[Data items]
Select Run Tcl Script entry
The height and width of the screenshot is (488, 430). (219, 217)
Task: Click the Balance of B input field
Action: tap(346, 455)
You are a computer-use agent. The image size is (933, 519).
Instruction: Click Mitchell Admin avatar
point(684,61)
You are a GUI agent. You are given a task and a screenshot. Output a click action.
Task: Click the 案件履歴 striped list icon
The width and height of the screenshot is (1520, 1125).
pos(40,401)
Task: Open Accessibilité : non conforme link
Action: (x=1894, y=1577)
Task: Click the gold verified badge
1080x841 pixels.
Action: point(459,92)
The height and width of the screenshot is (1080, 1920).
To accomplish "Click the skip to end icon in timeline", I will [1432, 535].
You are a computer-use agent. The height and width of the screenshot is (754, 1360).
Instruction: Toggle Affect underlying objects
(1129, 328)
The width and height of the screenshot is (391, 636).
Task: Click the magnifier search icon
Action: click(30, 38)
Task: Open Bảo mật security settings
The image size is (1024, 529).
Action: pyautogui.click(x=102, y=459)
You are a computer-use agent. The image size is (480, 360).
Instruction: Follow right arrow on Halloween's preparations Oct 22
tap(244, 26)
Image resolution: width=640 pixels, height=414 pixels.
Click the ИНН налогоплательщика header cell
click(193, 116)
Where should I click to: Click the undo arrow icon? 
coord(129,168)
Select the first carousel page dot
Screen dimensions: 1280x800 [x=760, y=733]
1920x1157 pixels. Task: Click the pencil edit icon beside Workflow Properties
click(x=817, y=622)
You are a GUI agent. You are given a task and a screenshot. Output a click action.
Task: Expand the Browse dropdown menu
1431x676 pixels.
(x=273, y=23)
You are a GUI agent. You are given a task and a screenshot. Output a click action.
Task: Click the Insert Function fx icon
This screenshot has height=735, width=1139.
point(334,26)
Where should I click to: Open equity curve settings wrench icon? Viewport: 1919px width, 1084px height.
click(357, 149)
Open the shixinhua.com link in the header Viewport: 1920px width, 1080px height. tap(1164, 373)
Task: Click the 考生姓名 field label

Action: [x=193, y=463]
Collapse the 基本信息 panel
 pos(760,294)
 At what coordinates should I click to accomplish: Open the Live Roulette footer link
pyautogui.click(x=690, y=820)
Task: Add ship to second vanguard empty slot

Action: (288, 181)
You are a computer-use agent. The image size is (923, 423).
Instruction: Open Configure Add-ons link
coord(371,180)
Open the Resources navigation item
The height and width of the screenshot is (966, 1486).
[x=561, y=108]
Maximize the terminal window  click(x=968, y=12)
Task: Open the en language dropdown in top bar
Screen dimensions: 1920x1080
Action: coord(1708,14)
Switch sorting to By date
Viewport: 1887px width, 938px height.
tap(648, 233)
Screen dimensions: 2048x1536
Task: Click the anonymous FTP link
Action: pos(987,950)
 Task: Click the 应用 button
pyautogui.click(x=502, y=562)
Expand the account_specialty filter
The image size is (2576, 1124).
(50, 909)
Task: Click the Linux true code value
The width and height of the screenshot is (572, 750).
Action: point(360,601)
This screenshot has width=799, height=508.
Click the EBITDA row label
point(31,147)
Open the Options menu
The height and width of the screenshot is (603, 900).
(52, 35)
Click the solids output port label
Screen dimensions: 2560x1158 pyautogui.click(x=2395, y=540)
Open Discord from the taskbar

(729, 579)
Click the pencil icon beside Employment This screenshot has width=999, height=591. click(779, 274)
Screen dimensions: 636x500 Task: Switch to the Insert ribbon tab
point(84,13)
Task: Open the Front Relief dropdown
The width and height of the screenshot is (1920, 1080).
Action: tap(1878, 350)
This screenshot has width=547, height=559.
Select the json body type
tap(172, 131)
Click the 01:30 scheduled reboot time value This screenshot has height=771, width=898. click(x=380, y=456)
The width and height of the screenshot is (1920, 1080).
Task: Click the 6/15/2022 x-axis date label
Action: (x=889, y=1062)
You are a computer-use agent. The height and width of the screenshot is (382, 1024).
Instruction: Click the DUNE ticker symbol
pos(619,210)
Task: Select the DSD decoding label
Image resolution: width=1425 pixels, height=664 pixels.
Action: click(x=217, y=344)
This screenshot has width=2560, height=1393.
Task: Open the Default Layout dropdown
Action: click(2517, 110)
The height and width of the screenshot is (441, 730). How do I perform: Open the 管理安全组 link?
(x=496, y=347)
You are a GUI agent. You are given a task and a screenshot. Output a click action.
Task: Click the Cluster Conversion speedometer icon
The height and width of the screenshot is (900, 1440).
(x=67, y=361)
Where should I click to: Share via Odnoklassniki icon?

§ **EXERCISE AIM**
Copy out the stretch of the data items from the start through the line containing "Action: pyautogui.click(x=102, y=459)", keeping every line unchanged.

§ **SOLUTION**
Select Run Tcl Script entry
The height and width of the screenshot is (488, 430). (219, 217)
Task: Click the Balance of B input field
Action: tap(346, 455)
You are a computer-use agent. The image size is (933, 519).
Instruction: Click Mitchell Admin avatar
point(684,61)
You are a GUI agent. You are given a task and a screenshot. Output a click action.
Task: Click the 案件履歴 striped list icon
The width and height of the screenshot is (1520, 1125).
pos(40,401)
Task: Open Accessibilité : non conforme link
Action: (x=1894, y=1577)
Task: Click the gold verified badge
1080x841 pixels.
Action: point(459,92)
The height and width of the screenshot is (1080, 1920).
To accomplish "Click the skip to end icon in timeline", I will [1432, 535].
You are a computer-use agent. The height and width of the screenshot is (754, 1360).
Instruction: Toggle Affect underlying objects
(1129, 328)
The width and height of the screenshot is (391, 636).
Task: Click the magnifier search icon
Action: click(30, 38)
Task: Open Bảo mật security settings
The image size is (1024, 529).
Action: pyautogui.click(x=102, y=459)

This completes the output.